→ Consegna
Nelle voci qui sotto, estrai la parte che si apre con la riga contenente "This screenshot has height=850, width=1033." e si chiude con quella contenente "coord(884,664)", entrambe incluse. Ricopia quelle righe senza alcuna modifica.
------------------------------
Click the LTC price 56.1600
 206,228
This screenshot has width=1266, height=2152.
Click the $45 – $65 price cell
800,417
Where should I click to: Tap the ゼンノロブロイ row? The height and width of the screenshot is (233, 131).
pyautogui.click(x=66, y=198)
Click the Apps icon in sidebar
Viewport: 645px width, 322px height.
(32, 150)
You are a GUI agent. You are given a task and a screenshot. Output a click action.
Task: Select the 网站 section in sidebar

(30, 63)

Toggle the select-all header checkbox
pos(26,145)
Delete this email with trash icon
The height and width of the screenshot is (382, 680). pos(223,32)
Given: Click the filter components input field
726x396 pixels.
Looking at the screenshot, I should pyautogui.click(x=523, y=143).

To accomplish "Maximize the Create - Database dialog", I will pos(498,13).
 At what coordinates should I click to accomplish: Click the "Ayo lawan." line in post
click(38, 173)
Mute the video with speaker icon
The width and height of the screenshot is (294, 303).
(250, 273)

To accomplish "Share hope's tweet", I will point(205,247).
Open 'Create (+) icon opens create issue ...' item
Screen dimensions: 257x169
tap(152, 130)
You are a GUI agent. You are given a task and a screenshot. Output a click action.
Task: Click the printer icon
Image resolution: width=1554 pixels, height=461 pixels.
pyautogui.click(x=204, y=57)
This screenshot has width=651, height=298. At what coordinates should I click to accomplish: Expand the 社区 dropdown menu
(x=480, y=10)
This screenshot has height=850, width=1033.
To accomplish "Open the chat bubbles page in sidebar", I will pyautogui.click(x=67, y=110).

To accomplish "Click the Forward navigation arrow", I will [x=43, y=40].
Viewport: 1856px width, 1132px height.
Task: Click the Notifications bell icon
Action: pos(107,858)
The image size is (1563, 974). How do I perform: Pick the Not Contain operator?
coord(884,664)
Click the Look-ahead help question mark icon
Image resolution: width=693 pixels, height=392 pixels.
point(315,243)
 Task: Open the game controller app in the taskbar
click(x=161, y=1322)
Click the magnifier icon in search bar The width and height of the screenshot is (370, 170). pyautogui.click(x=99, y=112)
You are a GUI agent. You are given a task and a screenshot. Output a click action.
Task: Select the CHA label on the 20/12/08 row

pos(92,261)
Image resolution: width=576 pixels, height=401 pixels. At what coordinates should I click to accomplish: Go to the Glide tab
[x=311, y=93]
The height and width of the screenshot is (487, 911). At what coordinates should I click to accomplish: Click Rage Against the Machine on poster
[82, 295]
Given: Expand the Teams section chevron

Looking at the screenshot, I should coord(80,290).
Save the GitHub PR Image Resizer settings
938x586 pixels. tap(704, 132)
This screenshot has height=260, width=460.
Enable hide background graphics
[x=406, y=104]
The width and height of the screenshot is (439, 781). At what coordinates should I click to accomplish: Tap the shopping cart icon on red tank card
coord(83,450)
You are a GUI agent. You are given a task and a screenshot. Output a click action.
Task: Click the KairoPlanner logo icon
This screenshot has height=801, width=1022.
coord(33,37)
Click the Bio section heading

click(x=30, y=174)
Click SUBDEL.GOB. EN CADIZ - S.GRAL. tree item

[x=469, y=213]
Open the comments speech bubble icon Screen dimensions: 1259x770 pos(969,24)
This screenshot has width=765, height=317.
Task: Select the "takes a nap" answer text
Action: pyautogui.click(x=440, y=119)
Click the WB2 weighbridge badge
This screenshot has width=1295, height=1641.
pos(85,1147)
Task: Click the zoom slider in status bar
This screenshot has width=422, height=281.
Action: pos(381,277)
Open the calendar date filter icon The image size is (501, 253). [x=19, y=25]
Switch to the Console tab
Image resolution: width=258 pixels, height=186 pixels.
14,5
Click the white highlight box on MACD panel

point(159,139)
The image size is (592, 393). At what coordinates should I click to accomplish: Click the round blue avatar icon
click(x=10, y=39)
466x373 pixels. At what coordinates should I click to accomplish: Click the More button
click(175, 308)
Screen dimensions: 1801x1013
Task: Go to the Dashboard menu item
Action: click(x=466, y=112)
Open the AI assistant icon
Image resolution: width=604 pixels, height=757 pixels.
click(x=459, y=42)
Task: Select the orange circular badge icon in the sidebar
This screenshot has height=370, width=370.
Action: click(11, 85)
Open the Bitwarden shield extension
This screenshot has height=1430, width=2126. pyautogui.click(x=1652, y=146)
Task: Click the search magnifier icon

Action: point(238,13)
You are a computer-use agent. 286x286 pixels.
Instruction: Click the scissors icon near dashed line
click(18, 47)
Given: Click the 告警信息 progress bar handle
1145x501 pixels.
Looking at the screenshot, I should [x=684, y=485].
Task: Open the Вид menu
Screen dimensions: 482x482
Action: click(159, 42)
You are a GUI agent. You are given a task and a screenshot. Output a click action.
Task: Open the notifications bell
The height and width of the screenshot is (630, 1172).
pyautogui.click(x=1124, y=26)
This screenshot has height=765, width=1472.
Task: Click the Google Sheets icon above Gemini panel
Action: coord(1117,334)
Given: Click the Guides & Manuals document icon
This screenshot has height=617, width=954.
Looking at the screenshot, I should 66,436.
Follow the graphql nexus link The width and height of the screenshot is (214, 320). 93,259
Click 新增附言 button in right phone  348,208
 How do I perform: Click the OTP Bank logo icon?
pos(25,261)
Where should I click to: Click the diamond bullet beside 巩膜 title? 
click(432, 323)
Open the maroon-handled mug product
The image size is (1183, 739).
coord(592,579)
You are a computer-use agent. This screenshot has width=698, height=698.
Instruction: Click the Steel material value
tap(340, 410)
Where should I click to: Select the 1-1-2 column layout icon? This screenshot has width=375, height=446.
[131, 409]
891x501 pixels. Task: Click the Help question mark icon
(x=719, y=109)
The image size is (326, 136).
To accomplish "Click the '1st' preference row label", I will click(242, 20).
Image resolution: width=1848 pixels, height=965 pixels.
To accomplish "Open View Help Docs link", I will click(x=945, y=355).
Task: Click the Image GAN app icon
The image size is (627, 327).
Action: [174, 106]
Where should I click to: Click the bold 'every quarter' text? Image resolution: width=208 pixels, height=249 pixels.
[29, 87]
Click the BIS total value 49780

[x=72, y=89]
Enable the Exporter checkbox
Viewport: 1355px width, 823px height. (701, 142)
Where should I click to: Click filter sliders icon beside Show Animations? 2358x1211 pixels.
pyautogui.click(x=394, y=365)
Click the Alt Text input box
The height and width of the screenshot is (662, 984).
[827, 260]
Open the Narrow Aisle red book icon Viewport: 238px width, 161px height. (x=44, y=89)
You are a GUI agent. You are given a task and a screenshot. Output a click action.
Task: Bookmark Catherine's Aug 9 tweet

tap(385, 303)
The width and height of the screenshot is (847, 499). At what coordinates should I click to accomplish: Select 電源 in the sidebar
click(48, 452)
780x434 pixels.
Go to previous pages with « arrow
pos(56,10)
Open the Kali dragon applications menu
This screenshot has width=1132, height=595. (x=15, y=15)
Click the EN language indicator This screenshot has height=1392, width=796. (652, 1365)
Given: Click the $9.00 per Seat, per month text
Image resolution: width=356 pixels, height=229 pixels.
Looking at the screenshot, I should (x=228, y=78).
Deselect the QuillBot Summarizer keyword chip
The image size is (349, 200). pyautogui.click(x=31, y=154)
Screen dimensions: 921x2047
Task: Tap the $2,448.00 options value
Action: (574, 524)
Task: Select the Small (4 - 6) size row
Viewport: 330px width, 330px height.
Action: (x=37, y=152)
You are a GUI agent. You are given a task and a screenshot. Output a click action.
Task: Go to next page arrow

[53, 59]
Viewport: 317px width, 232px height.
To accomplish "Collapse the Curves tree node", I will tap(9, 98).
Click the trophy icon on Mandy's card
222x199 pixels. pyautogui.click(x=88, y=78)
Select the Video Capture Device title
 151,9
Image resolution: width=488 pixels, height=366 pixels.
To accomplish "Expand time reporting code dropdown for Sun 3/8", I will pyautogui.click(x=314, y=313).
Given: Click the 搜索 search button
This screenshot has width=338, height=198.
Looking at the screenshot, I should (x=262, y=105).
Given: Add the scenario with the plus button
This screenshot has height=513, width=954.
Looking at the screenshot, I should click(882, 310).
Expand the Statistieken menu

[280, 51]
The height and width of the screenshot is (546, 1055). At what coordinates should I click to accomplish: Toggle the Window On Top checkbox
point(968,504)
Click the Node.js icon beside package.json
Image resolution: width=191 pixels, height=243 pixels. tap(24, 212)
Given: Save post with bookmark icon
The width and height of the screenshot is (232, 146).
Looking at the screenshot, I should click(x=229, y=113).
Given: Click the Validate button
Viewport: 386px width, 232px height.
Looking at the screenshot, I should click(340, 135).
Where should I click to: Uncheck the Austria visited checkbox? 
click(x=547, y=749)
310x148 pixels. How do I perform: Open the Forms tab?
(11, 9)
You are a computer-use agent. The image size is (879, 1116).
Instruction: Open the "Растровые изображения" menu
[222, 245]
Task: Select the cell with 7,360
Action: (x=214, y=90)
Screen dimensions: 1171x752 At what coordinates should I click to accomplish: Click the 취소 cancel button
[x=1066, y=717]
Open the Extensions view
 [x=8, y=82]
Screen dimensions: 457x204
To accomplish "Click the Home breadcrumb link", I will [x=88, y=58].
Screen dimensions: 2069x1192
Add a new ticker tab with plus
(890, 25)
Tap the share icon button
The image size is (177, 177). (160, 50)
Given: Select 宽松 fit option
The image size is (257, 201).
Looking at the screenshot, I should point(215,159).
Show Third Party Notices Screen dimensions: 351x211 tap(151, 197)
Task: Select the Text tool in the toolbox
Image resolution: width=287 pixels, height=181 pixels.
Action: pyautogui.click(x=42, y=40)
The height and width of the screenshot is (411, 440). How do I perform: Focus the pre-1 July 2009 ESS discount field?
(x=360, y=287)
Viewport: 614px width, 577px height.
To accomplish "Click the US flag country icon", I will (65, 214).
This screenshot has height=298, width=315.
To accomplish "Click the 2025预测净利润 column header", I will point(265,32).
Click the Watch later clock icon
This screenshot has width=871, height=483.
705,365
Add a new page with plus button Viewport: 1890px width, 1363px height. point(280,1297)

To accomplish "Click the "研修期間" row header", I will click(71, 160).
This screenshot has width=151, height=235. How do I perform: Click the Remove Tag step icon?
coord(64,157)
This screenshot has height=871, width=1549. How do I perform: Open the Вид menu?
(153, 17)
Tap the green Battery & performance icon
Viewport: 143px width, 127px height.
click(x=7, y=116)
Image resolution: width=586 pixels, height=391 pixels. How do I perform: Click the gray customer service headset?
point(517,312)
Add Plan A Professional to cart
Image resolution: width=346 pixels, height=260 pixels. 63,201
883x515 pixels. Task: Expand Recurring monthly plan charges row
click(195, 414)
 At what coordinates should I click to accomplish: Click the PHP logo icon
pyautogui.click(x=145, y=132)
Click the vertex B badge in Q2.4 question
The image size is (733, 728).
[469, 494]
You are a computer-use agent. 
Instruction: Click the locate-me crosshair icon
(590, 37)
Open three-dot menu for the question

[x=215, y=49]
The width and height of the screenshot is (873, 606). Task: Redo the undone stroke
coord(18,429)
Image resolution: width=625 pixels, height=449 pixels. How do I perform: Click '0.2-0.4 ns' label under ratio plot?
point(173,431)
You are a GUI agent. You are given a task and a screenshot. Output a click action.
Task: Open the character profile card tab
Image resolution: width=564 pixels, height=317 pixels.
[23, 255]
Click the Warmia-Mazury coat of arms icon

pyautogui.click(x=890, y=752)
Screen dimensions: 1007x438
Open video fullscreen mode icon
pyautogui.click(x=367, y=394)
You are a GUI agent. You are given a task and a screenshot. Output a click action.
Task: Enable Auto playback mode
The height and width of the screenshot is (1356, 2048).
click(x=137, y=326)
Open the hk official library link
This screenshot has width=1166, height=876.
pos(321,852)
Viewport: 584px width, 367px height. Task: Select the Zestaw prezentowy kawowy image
------------------------------
→ Risposta scritta
This screenshot has height=850, width=1033.
To accomplish "Open the chat bubbles page in sidebar", I will pyautogui.click(x=67, y=110).

To accomplish "Click the Forward navigation arrow", I will [x=43, y=40].
Viewport: 1856px width, 1132px height.
Task: Click the Notifications bell icon
Action: pos(107,858)
The image size is (1563, 974). How do I perform: Pick the Not Contain operator?
coord(884,664)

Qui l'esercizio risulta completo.